* **WHAT THIS TASK INVOLVES**: Only an exact repetition of the lines from the one that holds "Instruction: Clear the" to the end of the records is wanted.

Data extracted from a collection

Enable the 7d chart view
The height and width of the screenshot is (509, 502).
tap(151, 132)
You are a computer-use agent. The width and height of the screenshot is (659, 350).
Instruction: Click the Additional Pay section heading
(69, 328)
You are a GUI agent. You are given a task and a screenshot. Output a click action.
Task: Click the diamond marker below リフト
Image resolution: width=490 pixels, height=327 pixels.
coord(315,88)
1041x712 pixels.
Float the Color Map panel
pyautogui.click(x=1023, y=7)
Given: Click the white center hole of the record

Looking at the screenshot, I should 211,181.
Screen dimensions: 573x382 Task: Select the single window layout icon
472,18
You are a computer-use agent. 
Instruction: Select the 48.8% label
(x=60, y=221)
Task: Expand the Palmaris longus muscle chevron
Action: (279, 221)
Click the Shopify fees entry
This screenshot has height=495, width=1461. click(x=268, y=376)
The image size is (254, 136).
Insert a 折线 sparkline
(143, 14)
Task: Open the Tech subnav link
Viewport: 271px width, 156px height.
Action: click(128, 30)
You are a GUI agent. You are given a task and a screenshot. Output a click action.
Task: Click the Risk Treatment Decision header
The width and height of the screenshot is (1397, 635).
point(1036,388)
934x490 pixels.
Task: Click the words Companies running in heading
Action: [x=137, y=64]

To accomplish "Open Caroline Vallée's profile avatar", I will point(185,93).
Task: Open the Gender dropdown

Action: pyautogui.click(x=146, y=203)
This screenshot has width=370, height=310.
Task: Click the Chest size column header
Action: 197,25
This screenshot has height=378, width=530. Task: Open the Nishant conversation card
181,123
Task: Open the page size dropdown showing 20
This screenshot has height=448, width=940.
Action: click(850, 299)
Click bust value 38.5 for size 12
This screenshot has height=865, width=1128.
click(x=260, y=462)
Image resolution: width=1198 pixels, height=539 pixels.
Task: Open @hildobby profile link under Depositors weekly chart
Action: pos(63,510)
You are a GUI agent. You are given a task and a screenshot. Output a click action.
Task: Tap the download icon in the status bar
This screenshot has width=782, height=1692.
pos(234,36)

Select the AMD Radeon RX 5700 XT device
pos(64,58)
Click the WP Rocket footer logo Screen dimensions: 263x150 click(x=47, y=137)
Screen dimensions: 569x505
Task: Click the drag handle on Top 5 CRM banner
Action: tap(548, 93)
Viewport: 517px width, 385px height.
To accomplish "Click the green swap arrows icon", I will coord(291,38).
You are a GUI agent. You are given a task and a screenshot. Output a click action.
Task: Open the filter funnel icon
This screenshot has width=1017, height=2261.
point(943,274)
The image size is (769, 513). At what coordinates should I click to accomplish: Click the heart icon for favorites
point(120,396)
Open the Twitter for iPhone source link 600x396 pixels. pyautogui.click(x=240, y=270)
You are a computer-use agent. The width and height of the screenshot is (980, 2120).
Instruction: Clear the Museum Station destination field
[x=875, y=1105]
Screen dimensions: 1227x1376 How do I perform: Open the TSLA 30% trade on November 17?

* **YOUR SOLUTION**:
Instruction: Clear the Museum Station destination field
[x=875, y=1105]
Screen dimensions: 1227x1376 How do I perform: Open the TSLA 30% trade on November 17?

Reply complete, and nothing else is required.